Uroczystości pogrzeboweWczesnośredniowieczne zwyczaje pogrzebowe panujące u Prusów są dość dobrze opisane w źródłach. Wulfstan w swojej kronice z IX wieku pisze: "Gdy umrze tam jakiś człowiek, nie spalony leży on w swym domu u rodziny i przyjaciół jeden miesiąc lub niekiedy dwa. Królowie zaś i wysoko postawienia ludzie o tyle dłużej, ile więcej mają bogactw, niekiedy przez pół roku nie są oni spaleni i leżą na wierzchu w swoich domach. A przez cały ten czas, kiedy nieboszczyk jest w domu, piją tam i bawią się aż do dnia, w którym go spalą "

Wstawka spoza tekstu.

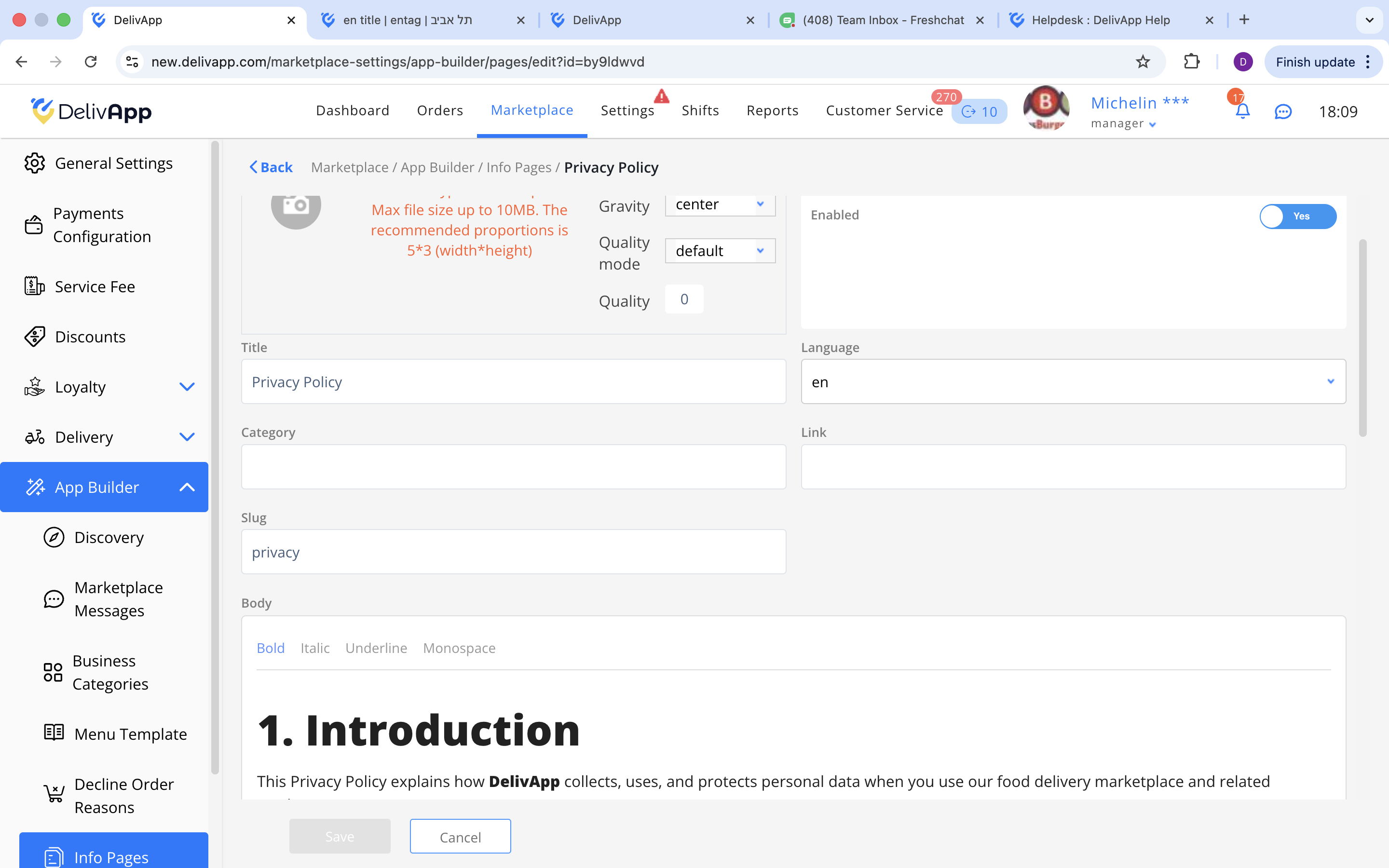Click the shifts counter badge showing 10
This screenshot has height=868, width=1389.
979,111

Aż do chwili przyjęcia chrześcijaństwa, a nawet jeszcze przez pewien czas potem, Bałtowie palili swoich zmarłych wierząc, że powłoka cielesna, niepotrzebna duchowi, przez spale nie dostępuje aktu oczyszczenia, co ma wpływ na dalsze losy zmarłego. Dlatego po wielomiesięcznych ucztach, "gdy ruchomości jego są w całości rozdane, wtedy wynoszą go i spalają razem z bronią i szatami. Cały zaś jego majątek przeważnie ulega roztrwonieniu wskutek długiego przetrzymywania nieboszczyka w domu i przez rozkładanie na drodze ruchomości, które potem obcy zabierają w wyścigach "
Wyżej opisywane zwyczaje potwierdzają trzynastowieczne źródła krzyżackie. Palenie na stosie wraz ze zmarłym wszystkiego, co do niego należało, wiązało się z głębokim przekonaniem, że każda rzecz, czy to powstała w sposób naturalny, czy też stworzona ręką człowieka, posiada własnego ducha, który ulatuje w trakcie palenia, a na drugim świecie przybiera postać podobną do ziemskiej. Przemiany takie zawodziły w ludziach, zwierzętach i wszystkich przedmiotach. Dlatego wszystko, co miało żyć na drugim świecie, musiało na tym zostać bezwzględnie spalone.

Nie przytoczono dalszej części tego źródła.